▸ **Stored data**
********
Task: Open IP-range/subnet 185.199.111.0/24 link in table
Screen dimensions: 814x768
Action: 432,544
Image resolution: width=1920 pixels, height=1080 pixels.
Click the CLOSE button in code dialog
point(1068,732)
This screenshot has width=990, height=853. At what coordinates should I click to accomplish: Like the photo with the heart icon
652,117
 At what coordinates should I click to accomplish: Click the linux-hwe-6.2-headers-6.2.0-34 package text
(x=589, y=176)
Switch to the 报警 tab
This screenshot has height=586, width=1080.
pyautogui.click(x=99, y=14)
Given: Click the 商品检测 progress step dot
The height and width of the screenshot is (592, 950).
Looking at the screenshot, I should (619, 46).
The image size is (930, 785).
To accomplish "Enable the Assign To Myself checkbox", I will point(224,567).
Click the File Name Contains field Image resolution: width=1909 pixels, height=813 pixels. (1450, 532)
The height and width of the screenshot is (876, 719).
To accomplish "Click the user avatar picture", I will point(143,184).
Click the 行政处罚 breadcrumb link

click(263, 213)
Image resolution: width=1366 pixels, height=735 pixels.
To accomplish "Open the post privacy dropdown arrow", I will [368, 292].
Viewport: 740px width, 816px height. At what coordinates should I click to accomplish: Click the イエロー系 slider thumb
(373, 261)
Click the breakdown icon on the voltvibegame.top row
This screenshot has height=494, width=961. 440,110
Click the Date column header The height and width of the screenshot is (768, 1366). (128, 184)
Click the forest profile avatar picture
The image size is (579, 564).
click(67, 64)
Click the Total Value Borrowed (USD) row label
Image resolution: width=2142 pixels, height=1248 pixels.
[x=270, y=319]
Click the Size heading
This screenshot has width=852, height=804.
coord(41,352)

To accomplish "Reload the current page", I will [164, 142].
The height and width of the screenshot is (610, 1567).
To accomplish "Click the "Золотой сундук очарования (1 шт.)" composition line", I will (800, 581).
********
▸ **YOUR INSTRUCTIONS**
Make a word-for-word copy of the records.

▸ **OUTPUT BELOW**
Task: Open IP-range/subnet 185.199.111.0/24 link in table
Screen dimensions: 814x768
Action: 432,544
Image resolution: width=1920 pixels, height=1080 pixels.
Click the CLOSE button in code dialog
point(1068,732)
This screenshot has width=990, height=853. At what coordinates should I click to accomplish: Like the photo with the heart icon
652,117
 At what coordinates should I click to accomplish: Click the linux-hwe-6.2-headers-6.2.0-34 package text
(x=589, y=176)
Switch to the 报警 tab
This screenshot has height=586, width=1080.
pyautogui.click(x=99, y=14)
Given: Click the 商品检测 progress step dot
The height and width of the screenshot is (592, 950).
Looking at the screenshot, I should (619, 46).
The image size is (930, 785).
To accomplish "Enable the Assign To Myself checkbox", I will point(224,567).
Click the File Name Contains field Image resolution: width=1909 pixels, height=813 pixels. (1450, 532)
The height and width of the screenshot is (876, 719).
To accomplish "Click the user avatar picture", I will point(143,184).
Click the 行政处罚 breadcrumb link

click(263, 213)
Image resolution: width=1366 pixels, height=735 pixels.
To accomplish "Open the post privacy dropdown arrow", I will [368, 292].
Viewport: 740px width, 816px height. At what coordinates should I click to accomplish: Click the イエロー系 slider thumb
(373, 261)
Click the breakdown icon on the voltvibegame.top row
This screenshot has height=494, width=961. 440,110
Click the Date column header The height and width of the screenshot is (768, 1366). (128, 184)
Click the forest profile avatar picture
The image size is (579, 564).
click(67, 64)
Click the Total Value Borrowed (USD) row label
Image resolution: width=2142 pixels, height=1248 pixels.
[x=270, y=319]
Click the Size heading
This screenshot has width=852, height=804.
coord(41,352)

To accomplish "Reload the current page", I will [164, 142].
The height and width of the screenshot is (610, 1567).
To accomplish "Click the "Золотой сундук очарования (1 шт.)" composition line", I will (800, 581).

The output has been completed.